Daily Archives: August 10, 2020

Story Pile: The King of Thieves

I love a good heist movie.

There are a lot of different ways to treat a heist, in a movie. There’s your Ocean’s Eleven, where the whole thing is conducted with a sort of elegant smoothness, where there’s some clear outcome, a magic trick of a conclusion and you’re just weaving the narrative around that point. There’s a ride to it, a certain gentle sleight of hand. They’re kind of spectacle heists, where the question is how it all looks in motion, like Michael Caine’s The Italian Job.

Then there’s the tense ones, the heists that are about backstabbing and misdirection and the carnage that ensues when something goes wrong and how crime is fundamentally and foundationally an example of a failure of trust, in society and in one another, like Michael Caine’s Get Carter.

Here’s Michael Caine’s The King of Thieves.

The basic plot of the movie is an inspired-by-history real world heist; the Hatton Garden Safe Deposit Burglary, which holds the record as probably the highest-value heist in British history, with a net value of something approaching £200 million being lifted in cash and jewels. It was one of those crimes where the numbers are extremely hard to pin down, because insurance and assessment and privacy and disclosure were all involved. The real world events are kind of tailor made for a movie, and even tailor made for this movie.

See, what happened is that a collection of old thieves, in their sixties and seventies, hit a target that was generally recognised as being untouchable; it’s a safety deposit box facility in the centre of the UK jewel trade, and obscurity is part of its security. It was something of a white whale for them, to hear the telling – a target they never tried, and they’d even in varying stages, retired from crime, only to give the deposit one last shot in their twilight years. They made one of the biggest scores of all time, then had a hard time moving the goods properly, because their criminal contacts included people who’d been previously pinched and were under police surveillance. Eventually, all the older thieves were pinched and a young accomplice got away.

The movie, then, takes this real world sequence of historical events, massages them extensively, and hands the roles of criminals who used to be threatening, in charge criminals back during the 1970s to a group of actors who themselves set the tone for what a gangster in a movie looked like, and also Charlie Cox, who, no lies, is pretty good in his position as ‘the one young person.’

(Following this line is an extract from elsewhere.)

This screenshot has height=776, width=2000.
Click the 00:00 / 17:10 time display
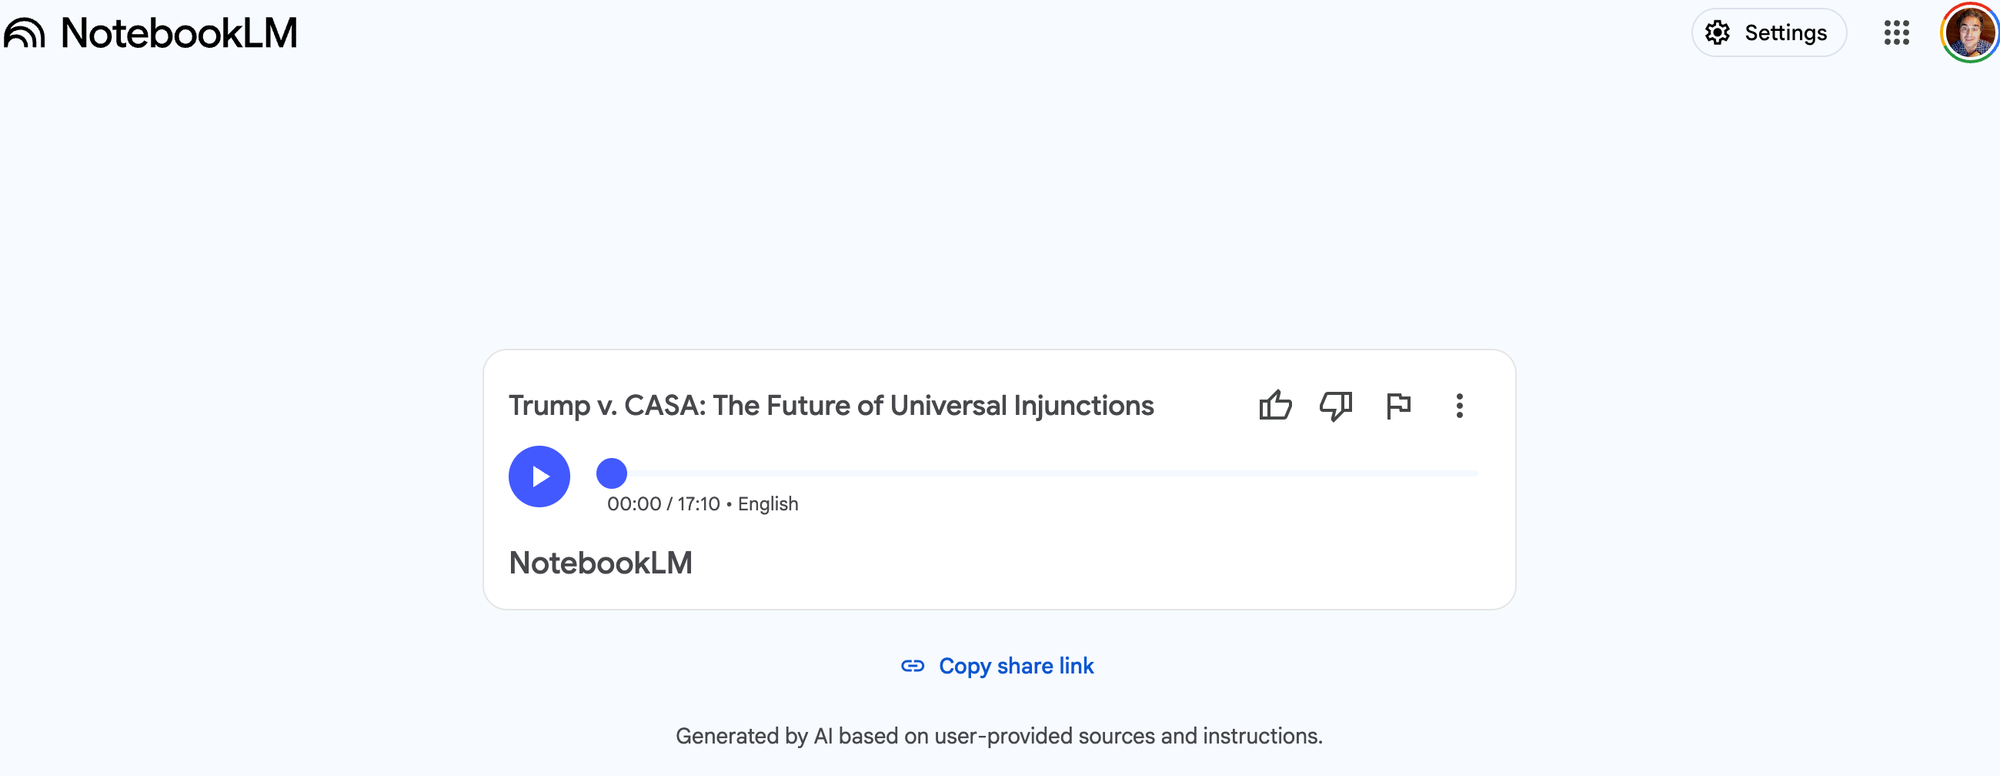point(663,504)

A little detail about it – which isn’t really super important, but it’s still there – is that the way this movie treats police. Typically, when the investigation of a crime begins in movies, it introduces a character to be the incarnation of the investigation – a tradition that reaches back centuries. Dogged investigators that can be the voice of the very task of getting to the bottom of the crime. In this, though? There is no single police person that’s at the root of the investigation. It’s shown as being the work of dozens of people, doing lots of different, specialised jobs, bit by bit, working together and helping one another in a coalition of different races and genders. That cooperating, collaborative group are, uh, cops in a surveillance state. So that’s… not… super cool. Weird.

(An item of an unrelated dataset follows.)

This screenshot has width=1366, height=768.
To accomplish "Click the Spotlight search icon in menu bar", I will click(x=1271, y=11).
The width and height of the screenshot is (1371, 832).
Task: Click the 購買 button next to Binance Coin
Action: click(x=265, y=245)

The movie didn’t do well. It was seen as lacking in punch or style – it wasn’t cool enough or funny enough or dramatic enough or historically precise enough. You can watch it on Netflix, and you may get the feeling you’re watching three movies snapped together awkwardly. The opening is a very old dogs-new-tricks kind of narrative where these characters rouse themselves from a quiet end to do one last score that they honestly probably do need to do, because the life they put together isn’t even giving them dignity in its end. Then there’s an actual heist movie, which is as much about showing how a complicated technical task can be done with a variety of holdups and failures, and how some of those failures are actually dealt with, and what that looks like (and how absurd that can be). Then, the movie becomes a socially jarring failure – a failure that, if you were mapping the story to a story you had more control over, you might make more dramatic, more cool, or more classy. It wouldn’t turn into a bunch of old men shouting at one another over bitter, ancient grudges. It wouldn’t end with them all getting caught and the least notable character getting away.

It ends with four senior actors who helped shape our culture’s vision of these moments, sitting in the dock, getting ready to walk into court, getting ready to be tried, and negotiating with themselves about how they’re going to do it.

There’s this line, a line I’m told is from Yeomen Of the Guard, which I’ve never seen, and I think I heard from The West Wing. There’s a point where the hero and his men are discussing how they go to the executioner’s on the next day. A man in the next cell makes fun, and there’s this exchange:

“What does it matter how a man falls down?”
“When all that’s left is the fall, it matters a great deal.”

These actors probably are never going to do something like this, ever again. Even before the pandemic, we’re talking about actors who are all cresting into a point of their lives that are not going to do prop-based physical acting roles, roles that convey them as gangsters any more. There’s a real chance that the shift in the way England relates to the world is going to make Hatton Garden not an important centre of the global jewel trade, too. The men who really did this crime are all passing away from their advanced years.

The movie isn’t an amazing movie.

But as a way to fall down, I’m fond of it.